Key Takeaway: Training AI models with current setups will eventually hit ceilings, but not for long.
Epoch estimates we could train AI models with computational capabilities 1 million times greater than GPT-4 using current practices.
05. Scaling up: 10,000x
We'll note that under each constraint, the possible size of AI models grows, meaning the upper limit for chips is higher than power, the limit for data is higher than chips, and so on.
But if we consider all constraints together, the model can only realistically achieve the first bottleneck it encounters. In this case, the bottleneck is power. Even so, substantial expansion is technically feasible.
“Taken together, these AI bottlenecks imply that training runs up to 2e29 FLOPs are feasible by the end of the decade,” Epoch believes.
This would represent roughly a 10,000x expansion relative to current models, suggesting historical expansion trends could continue uninterrupted until 2030.
While all this suggests continued expansion is technically feasible, it also makes a fundamental assumption: AI investments will grow as needed to fund expansion, and expansion will continue yielding impressive, and importantly, useful advances.
Currently, every indication is that tech companies will continue pouring historic sums of cash into AI. AI-fueled spending on new equipment, real estate, and more has jumped to levels unseen in years.
“When you're going through a curve like this, the risk of underinvesting is much greater than the risk of overinvesting,” Alphabet CEO Sundar Pichai said on the company's last earnings call.
But spending needs to grow further still. Anthropic CEO Dario Amodei estimates that today's trained models could cost up to $1 billion, with next year's models potentially costing close to $10 billion, and each subsequent model potentially costing $100 billion over the following few years.

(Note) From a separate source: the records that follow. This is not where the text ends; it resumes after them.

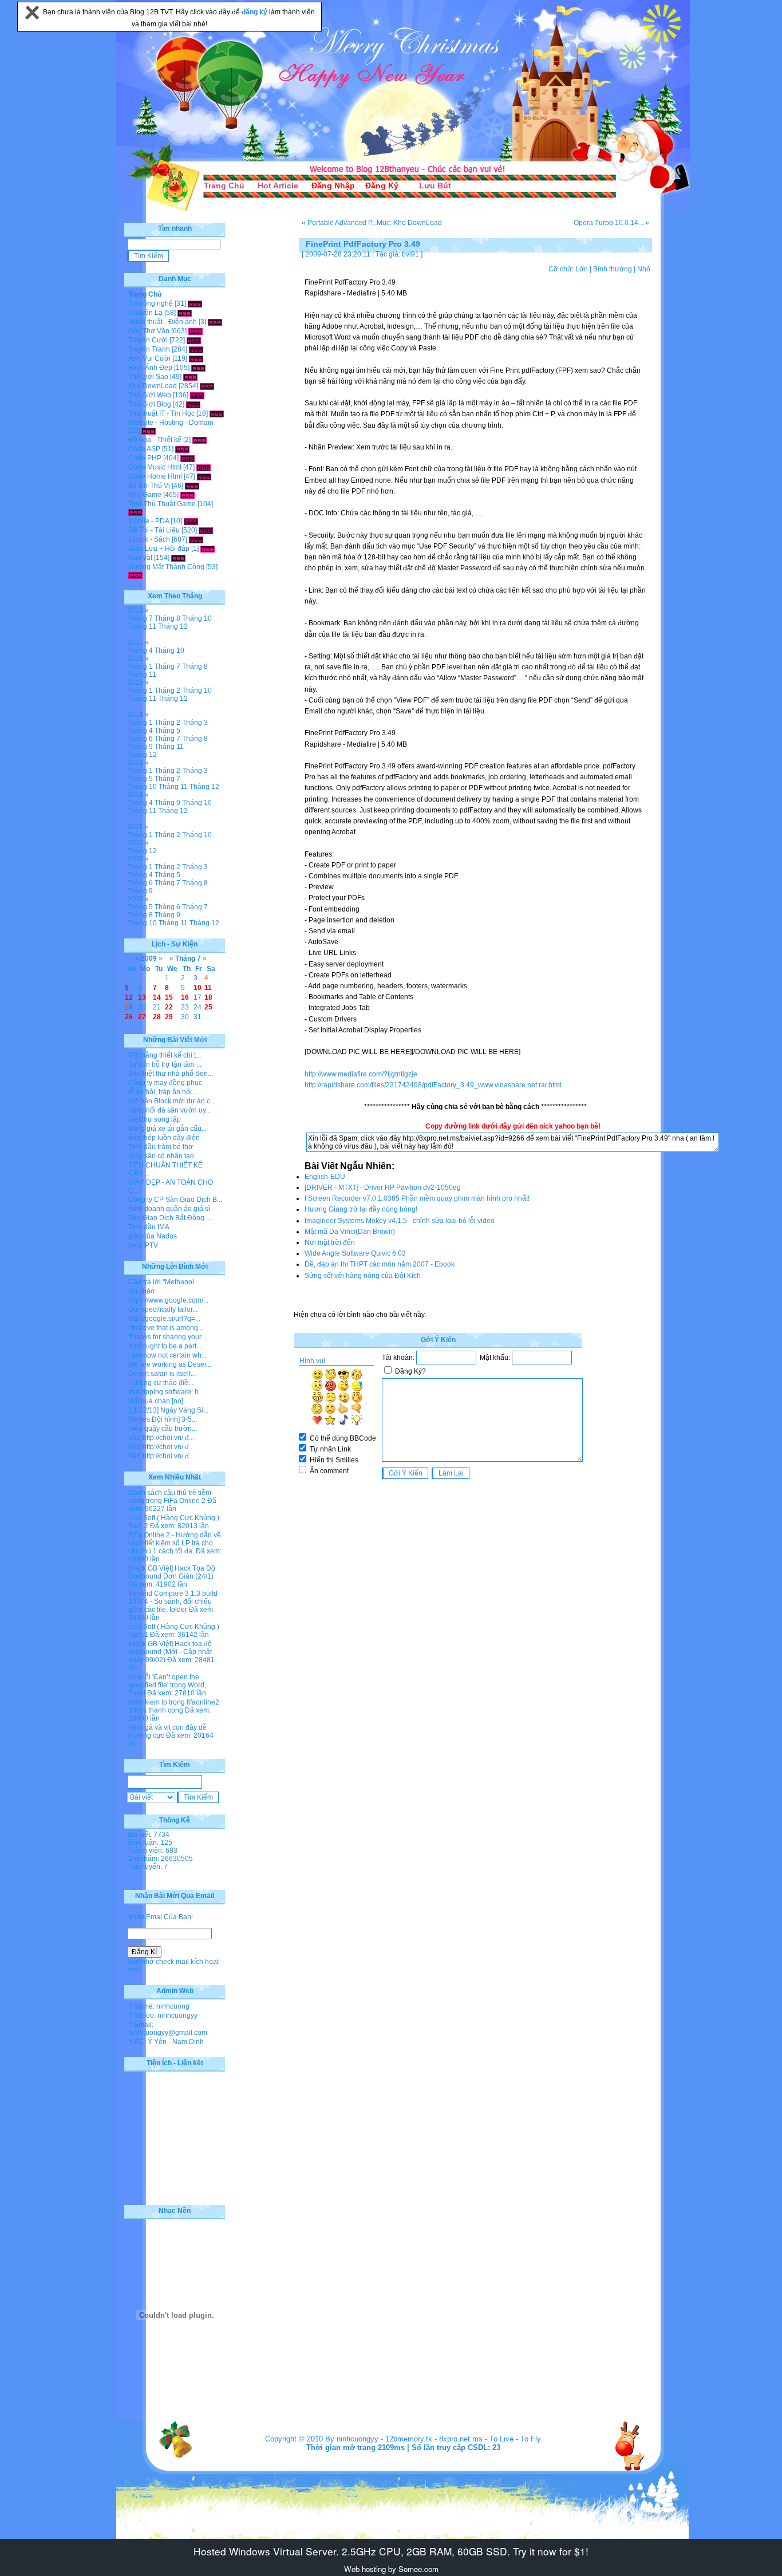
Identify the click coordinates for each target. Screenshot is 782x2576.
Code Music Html (154, 467)
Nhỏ (643, 269)
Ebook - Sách (149, 539)
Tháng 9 (140, 747)
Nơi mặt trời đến (330, 1242)
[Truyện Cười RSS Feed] (194, 340)
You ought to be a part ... (165, 1346)
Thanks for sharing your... (167, 1337)
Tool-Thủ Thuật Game (162, 504)
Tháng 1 (140, 666)
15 (169, 997)
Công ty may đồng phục (165, 1083)
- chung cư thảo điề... (160, 1383)
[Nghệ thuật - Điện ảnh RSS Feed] (215, 322)
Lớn (581, 269)
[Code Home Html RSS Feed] (204, 476)
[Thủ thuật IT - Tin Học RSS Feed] (217, 413)
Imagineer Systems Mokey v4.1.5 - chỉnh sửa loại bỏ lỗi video (400, 1221)
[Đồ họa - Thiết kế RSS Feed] (199, 440)
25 (208, 1007)
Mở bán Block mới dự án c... (171, 1101)
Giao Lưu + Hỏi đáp (158, 549)
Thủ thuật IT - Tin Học (161, 413)
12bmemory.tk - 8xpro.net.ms (434, 2439)
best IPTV (143, 1245)
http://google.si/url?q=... (164, 1319)
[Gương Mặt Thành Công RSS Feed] (135, 575)
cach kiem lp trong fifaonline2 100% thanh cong (173, 1706)
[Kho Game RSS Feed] (187, 495)
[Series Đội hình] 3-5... (162, 1419)
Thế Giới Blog (149, 404)
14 (157, 997)
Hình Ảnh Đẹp (150, 368)
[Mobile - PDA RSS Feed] (191, 521)
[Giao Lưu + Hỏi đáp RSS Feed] (207, 549)
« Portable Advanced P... (339, 223)
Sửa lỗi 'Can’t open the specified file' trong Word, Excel (167, 1685)
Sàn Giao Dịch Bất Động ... (169, 1218)
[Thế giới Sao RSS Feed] (190, 377)
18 (208, 997)
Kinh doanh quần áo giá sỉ (169, 1209)
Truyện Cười (148, 340)
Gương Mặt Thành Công (166, 567)
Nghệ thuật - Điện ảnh (162, 322)
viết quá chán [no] (155, 1401)
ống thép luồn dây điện (164, 1138)
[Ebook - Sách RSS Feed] (196, 539)
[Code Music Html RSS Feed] (203, 467)
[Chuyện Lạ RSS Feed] (184, 313)
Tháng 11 (141, 626)
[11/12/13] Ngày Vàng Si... (168, 1410)
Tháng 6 (140, 739)
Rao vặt (140, 558)
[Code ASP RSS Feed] (182, 449)
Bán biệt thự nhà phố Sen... (170, 1074)
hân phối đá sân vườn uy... (169, 1110)
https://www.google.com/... (168, 1300)
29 (169, 1017)
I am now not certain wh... (167, 1355)
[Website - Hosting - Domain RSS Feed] (148, 431)
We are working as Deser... (169, 1364)
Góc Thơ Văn (148, 331)
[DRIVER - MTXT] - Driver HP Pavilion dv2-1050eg (383, 1188)
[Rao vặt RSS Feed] (178, 558)
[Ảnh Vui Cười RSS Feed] (196, 358)
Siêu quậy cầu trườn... (162, 1429)
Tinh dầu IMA (148, 1227)
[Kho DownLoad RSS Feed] (207, 386)
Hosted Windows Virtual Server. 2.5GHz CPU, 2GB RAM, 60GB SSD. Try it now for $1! (391, 2551)
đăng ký (255, 12)
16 (185, 997)
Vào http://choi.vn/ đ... (161, 1438)
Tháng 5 (167, 731)
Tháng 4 (140, 650)
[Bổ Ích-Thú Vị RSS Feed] (192, 486)
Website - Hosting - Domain (171, 423)
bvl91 (410, 254)
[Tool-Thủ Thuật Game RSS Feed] (135, 512)
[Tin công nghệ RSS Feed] (195, 303)
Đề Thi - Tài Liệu (154, 530)
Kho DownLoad (152, 386)
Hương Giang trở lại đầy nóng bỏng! (361, 1209)
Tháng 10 (197, 618)
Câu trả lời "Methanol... (163, 1282)
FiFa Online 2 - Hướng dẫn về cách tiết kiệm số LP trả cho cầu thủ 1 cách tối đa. (174, 1543)
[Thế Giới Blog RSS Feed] (193, 404)
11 (208, 988)
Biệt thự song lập (154, 1119)
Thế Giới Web (149, 395)
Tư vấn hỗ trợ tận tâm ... (165, 1064)
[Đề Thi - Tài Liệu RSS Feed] (206, 530)
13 (142, 997)
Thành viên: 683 (152, 1851)
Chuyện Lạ (145, 313)
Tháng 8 (167, 618)
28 (157, 1017)
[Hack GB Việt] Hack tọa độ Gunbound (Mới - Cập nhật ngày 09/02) (170, 1652)
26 (129, 1017)
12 (129, 997)
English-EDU (325, 1177)
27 (142, 1017)
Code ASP (144, 449)
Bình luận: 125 (149, 1843)
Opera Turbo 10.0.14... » (611, 223)
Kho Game (144, 495)
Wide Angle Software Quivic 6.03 (355, 1253)
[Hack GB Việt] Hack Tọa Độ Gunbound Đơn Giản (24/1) (171, 1572)
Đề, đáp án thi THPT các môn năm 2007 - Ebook (380, 1264)
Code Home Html (155, 476)
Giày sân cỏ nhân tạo (161, 1156)
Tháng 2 (167, 691)
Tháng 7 (140, 618)
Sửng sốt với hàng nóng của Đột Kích (363, 1276)
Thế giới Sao (148, 377)
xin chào (141, 1291)
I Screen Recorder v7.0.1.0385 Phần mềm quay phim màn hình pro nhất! (417, 1198)
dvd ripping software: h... (166, 1392)
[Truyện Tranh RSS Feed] (196, 349)
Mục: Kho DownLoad (409, 223)
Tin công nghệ (150, 303)
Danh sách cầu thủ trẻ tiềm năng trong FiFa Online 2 (169, 1497)
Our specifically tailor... (163, 1309)
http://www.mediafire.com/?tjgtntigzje (361, 1074)
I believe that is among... (165, 1328)
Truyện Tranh (149, 349)
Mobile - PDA (148, 521)
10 (197, 988)
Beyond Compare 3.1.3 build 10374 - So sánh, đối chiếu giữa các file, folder (173, 1601)
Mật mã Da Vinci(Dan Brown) (350, 1232)
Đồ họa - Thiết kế (154, 440)
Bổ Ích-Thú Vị (149, 486)
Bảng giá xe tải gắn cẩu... (167, 1129)
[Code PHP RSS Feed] (187, 458)
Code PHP (144, 458)
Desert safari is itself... (162, 1374)
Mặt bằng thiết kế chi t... (164, 1055)
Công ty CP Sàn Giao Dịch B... (175, 1200)
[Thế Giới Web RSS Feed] (197, 395)
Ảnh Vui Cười (149, 358)
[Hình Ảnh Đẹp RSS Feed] (198, 368)
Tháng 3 (195, 723)
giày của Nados (152, 1236)
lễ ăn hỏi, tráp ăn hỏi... (162, 1092)
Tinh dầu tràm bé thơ (160, 1147)
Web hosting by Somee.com (391, 2568)
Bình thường (612, 269)
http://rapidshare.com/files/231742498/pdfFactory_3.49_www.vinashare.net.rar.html (433, 1085)
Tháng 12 (173, 626)
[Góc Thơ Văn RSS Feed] (195, 331)
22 (169, 1007)
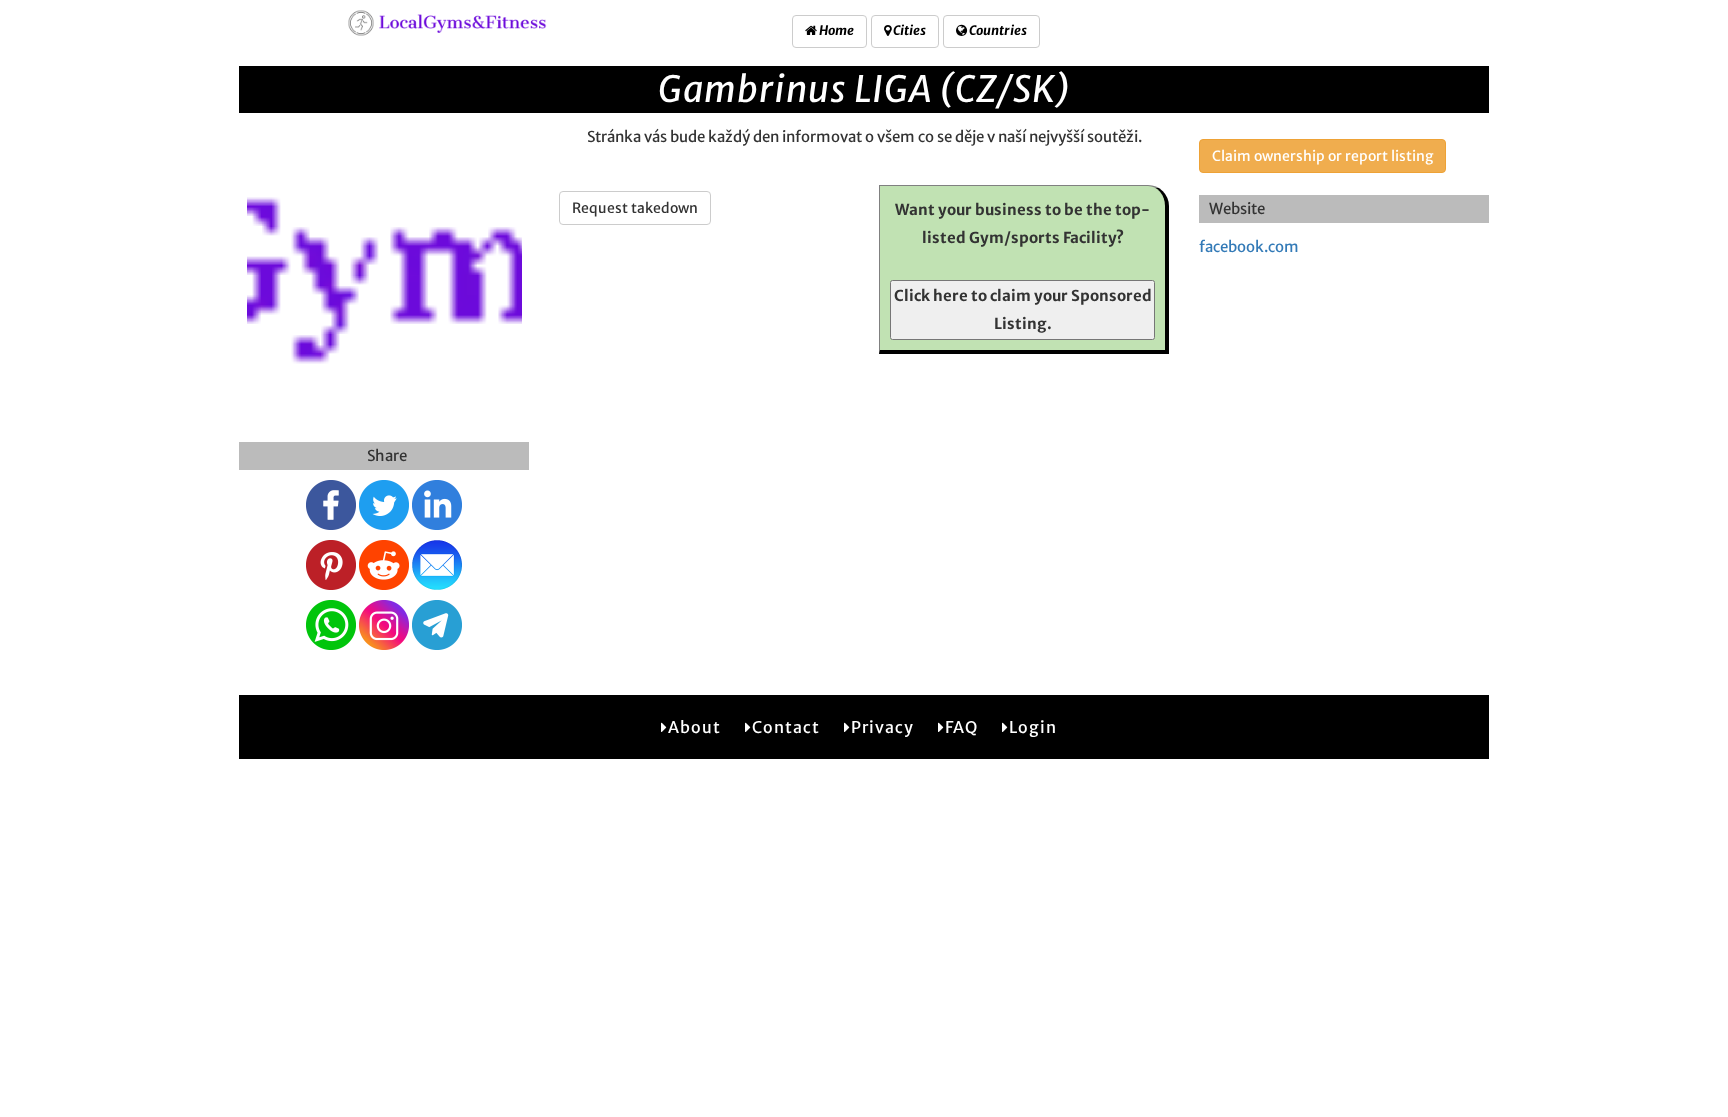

It's a dizzying figure, but one corporations may be willing to pay. Microsoft, for instance, is reportedly pouring so much money into its Stargate AI supercomputer project, a collaboration with OpenAI set to launch in 2028.
It goes without saying that the willingness to invest tens or hundreds of billions of dollars is not guaranteed. After all, this figure surpasses many countries' GDPs and a significant portion of tech giants' current annual revenues. As the AI shine wears off, continued AI growth may become a case of “what have you done for me lately?”
Investors are already examining the bottom line. Today, investment amounts pale in comparison to the returns. To justify increasing investments, companies must demonstrate continually scaling up to produce more powerful AI models.
This means upcoming models face mounting pressure to go beyond incremental improvements. If returns decline, or if enough people refuse to pay for AI products, that could change.
Moreover, some critics argue that large language and multimodal models may just be an expensive dead end. And there's always the possibility of breakthroughs, like this round, suggesting we can accomplish more with less. Our brains keep learning with the energy of a lightbulb, without the massive data volumes of the internet.
Epoch argues that even so, if current methods “can automate a substantial fraction of economic tasks,” their economic returns could justify the expense, potentially reaching trillions of dollars. Many in the industry are willing to bet on it. But whether they're right remains to be seen.